Weekly roundup of world briefs from JTA

 


N.J.’s Christie apologizes to Adelson over ‘occupied territories’ reference

(JTA)—New Jersey Gov. Chris Christie apologized to casino magnate Sheldon Adelson for referring to the “occupied territories” in a speech to the Republican Jewish Coalition.

Christie met with Adelson, a major GOP donor, privately on Saturday afternoon in Adelson’s Las Vegas office in the Venetian Resort Hotel Casino, which hosted the RJC meeting, Politico reported, citing an unnamed source.

During his speech on Saturday, Christie spoke of his family’s trip to Israel in 2012.

“I took a helicopter ride from the occupied territories across and just felt personally how extraordinary that was to understand, the military risk that Israel faces every day,” he reportedly said.

Several news outlets reported that the crowd of Jewish Republicans at Christie’s speech noticeably gasped at Christie’s use of the loaded term.

Christie was one of several prominent Republicans to address the conference. Former Florida governor Jeb Bush spoke to a private dinner on March 27 at Adelson’s personal aircraft hangar, and Wisconsin Gov. Scott Walker and Ohio Gov. John Kasich both addressed the conference on Saturday, along with Christie.

Politico reported that the unnamed source, which it called “familiar with the conversation,” said that Christie made clear “that he misspoke when he referred to the ‘occupied territories.’ And he conveyed that he is an unwavering friend and committed supporter of Israel, and was sorry for any confusion that came across as a result of the misstatement.”

The source told Politico that Adelson accepted Christie’s explanation.

Christie said that during his trip to Israel, everyone he met wanted “America to be their unblinking, unwavering, unquestioning friend. The sense I got from my trip was that many of those folks, not all, but many of them were worried that we were no longer being that,” The Star-Ledger newspaper reported.

Holocaust survivors in Canada target of scam

TORONTO (JTA)—A scam targeting Jewish Holocaust survivors in Canada claims they are entitled to a share of a $75 million pot and asks for a large fee in return.

Letters delivered to survivors in Alberta and Ontario claim they are entitled to funds from the “Holocaust Claims Processing Office” and request personal banking information.

The letters promise the funds will be transferred to a “secure numbered account” and ask for 60 percent of the sum as a fee, the National Post newspaper reported.

“I have all secret details and necessary contacts for claim of the funds without any hitch,” reads the letter signed by a Larry Dubali, identified as a senior partner of Tenure Consulting in New York.

Reached by the Post last week, Dubali, who seemed to speak with an African accent, hung up without answering questions. The phone number and address on his letters are associated with complaints about telephone frauds, the Post noted.

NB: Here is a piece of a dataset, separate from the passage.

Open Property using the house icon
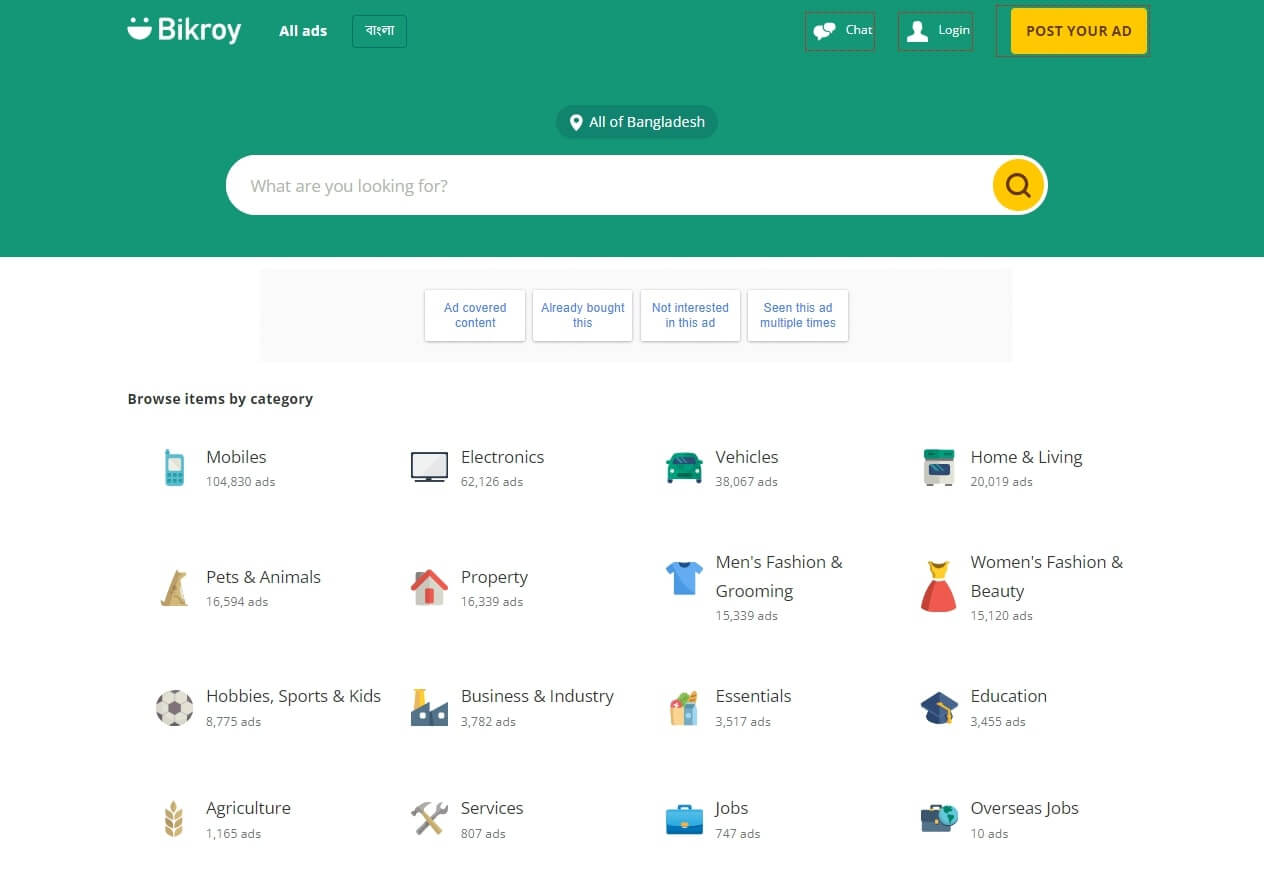 (x=429, y=587)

“It’s so clear that this is a scam,” said Sara Saber-Freedman, executive vice president of the Centre for Israel and Jewish Affairs, which has notified the police, phone company and Internet provider about the scheme. “It’s just vile. This is just odious.”

She also called Dubali and noted he seemed to speak with a West African accent.

The Canadian Jewish Holocaust Survivors and Descendants organization sent letters to rabbis and community leaders warning about the scam.

“This is an obvious attempt to defraud members of the Jewish community and should be ignored,” the letter said.

“It’s obscene as far as I’m concerned,” said the organization’s president, Sidney Zoltak.

Houston man indicted for synagogue bomb threats

(JTA)—A federal grand jury indicted a Houston man for calling in bomb threats to two city synagogues, a municipal courthouse and a private business.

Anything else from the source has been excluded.